Inequity in dental visits
Assessing inequity in dental vising requires comparing utilization at various education and income levels for the same level of need; we measured ‘actual’, ‘need-expected (need-predicted)’ and ‘need-standardized’ dental visiting. Actual use was a factual depiction of the extent of inequality in the distribution of dental visiting. Need-expected dental visiting adjusted actual use by self-rated oral health and impaired oral health (i.e., need). The gap between ‘‘actual’ and ‘‘need-expected’ dental visiting reflects different use of oral health care services. Need-standardized use quantified the extent of inequity through the difference between actual and expected use, plus the mean of expected use in the study population [13]. As dental visiting is a binary response, a non-linear model (i.e., Probit regression model) was used with the probability of no dental visiting as the dependent variables to indirectly standardize the dental service utilization [13].

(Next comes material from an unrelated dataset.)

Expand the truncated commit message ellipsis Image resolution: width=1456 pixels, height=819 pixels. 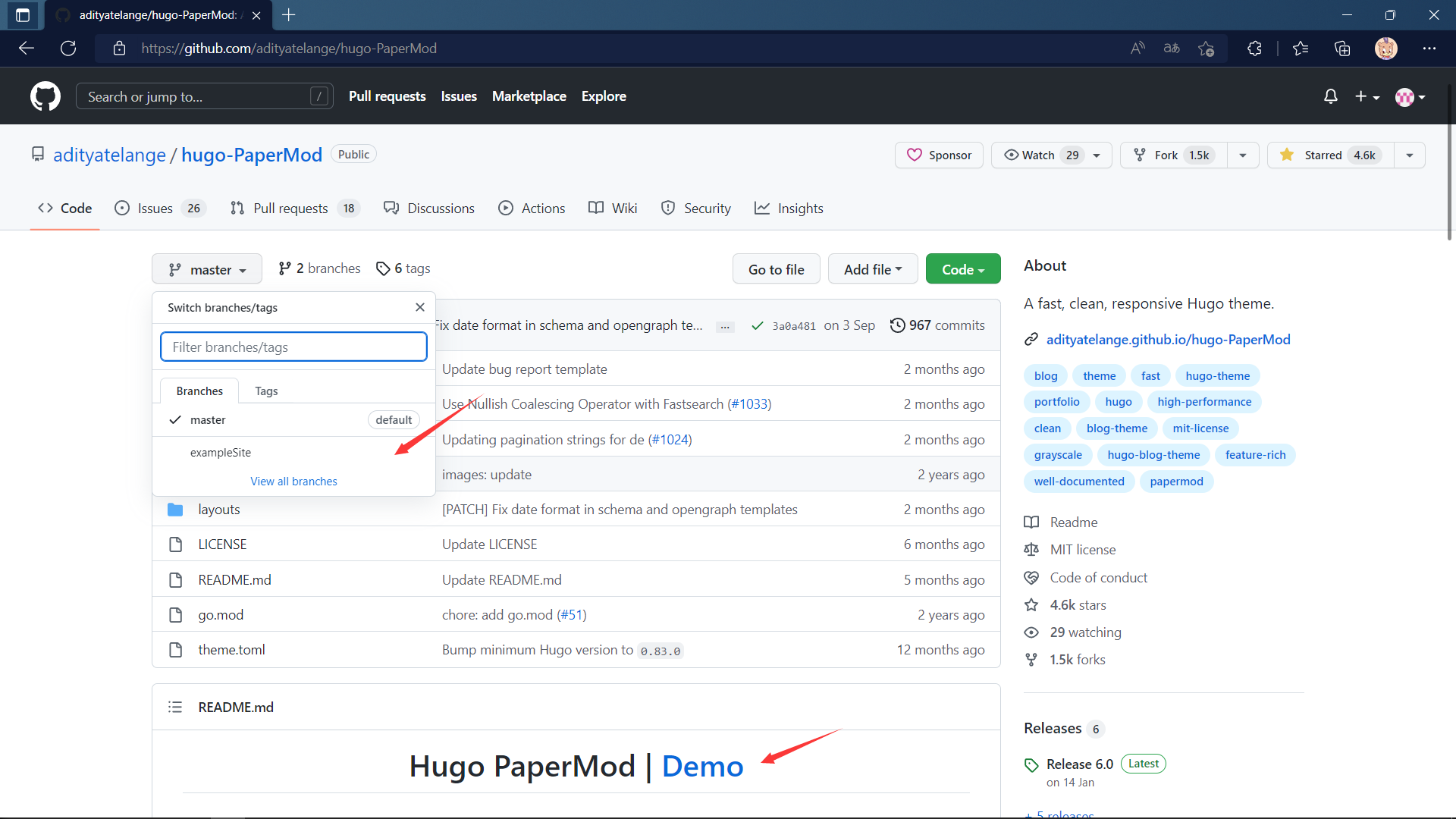(x=726, y=327)
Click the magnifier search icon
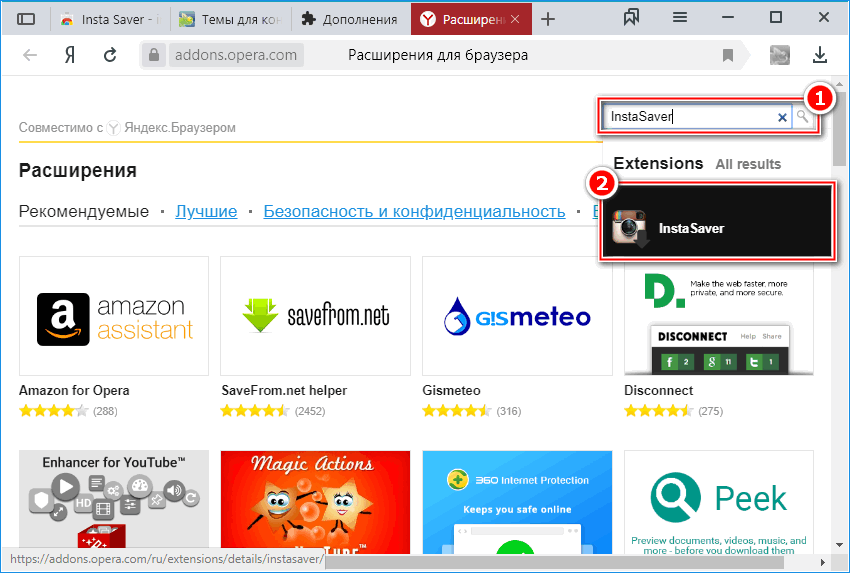 803,117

Education and income were strongly associated; therefore, separate models were run for each and the prediction values did not control for each other when presented across levels of education or income. Both models were adjusted for age, sex, race/ethnicity and main language (‘Country of birth’, ‘US Citizen’ and ‘Main language’ were strongly associated, so only the latter was included in the models). ‘Self-rated oral health’ and ‘Impaired oral health’ were strongly associated and therefore, only impaired oral health was used in the models to measure need for oral health care. The assumption in this method is that vertical equity is satisfied—we assume differences in the use of health care among individuals with different needs are appropriate. Any residual inequality after standardization by need for care is interpreted as horizontal inequity.
Weights were used to account for the sampling methodology of the survey; SAS version 9.4 (SAS Institute Inc., Cary, NC, USA) and STATA version 16 (Corporation, College Station, TX, USA) were used for the analyses.